Мне тоже показалось, что это самое лучшее. Вера у него какая-то очень скучная, да и не граф он ни в каком смысле… Не интересно. Проводил я его на пароход, пароход отчаливает, а он все кричит: - Напишу, отвечайте непременно, что думаете.

Отлично. Он уехал, а я забыл. Только через некоторое время опять я один, опять звонок. Отворяю. Опять незнакомец, на этот раз молодой.

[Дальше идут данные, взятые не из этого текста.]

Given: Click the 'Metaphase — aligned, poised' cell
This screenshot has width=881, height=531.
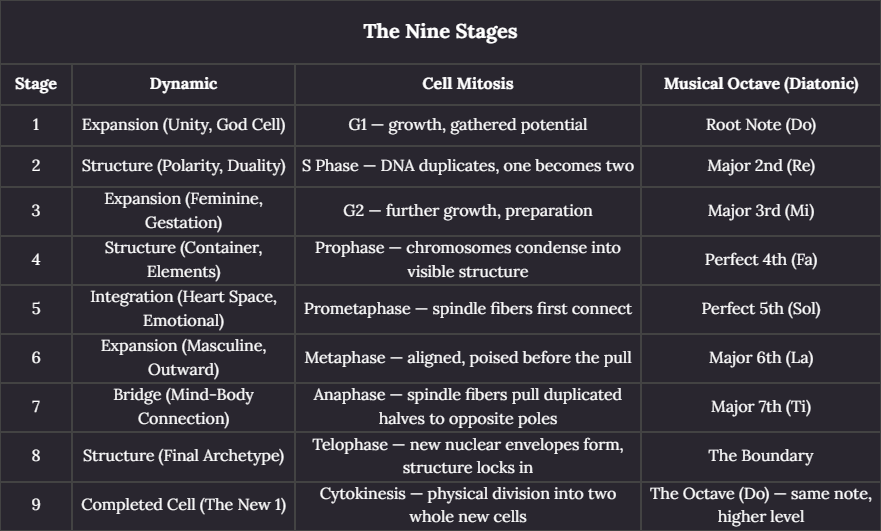Looking at the screenshot, I should click(467, 357).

- Вы - Николай Гаврилович Чернышевский?

- Я Николай Гаврилович Чернышевский.

- Я от доктора X. - А-а, думаю себе, пророк Андрей Первозванный. Прислан меня в новую веру обращать.

- Милости просим, говорю.

- Письмо к вам, длинное. Просит ответа. Я с ним увижусь!

- А вы кто?

Оказался ветеринар и человек отличный. Проездом… Устраивал свои дела, а теперь едет в университет. Планы все простые, хорошие, как у всякого порядочного молодого человека. Учиться собирается, ну и прочее… Все хорошо.

Думаю: нет, должно быть, не этой веры. И действительно, - с доктором он встретился совсем случайно.

- Ну, отлично, говорю. Вы хотите ответа?

- Просил X. непременно привезти. Уж вы, пожалуйста, Николай Гаврилович.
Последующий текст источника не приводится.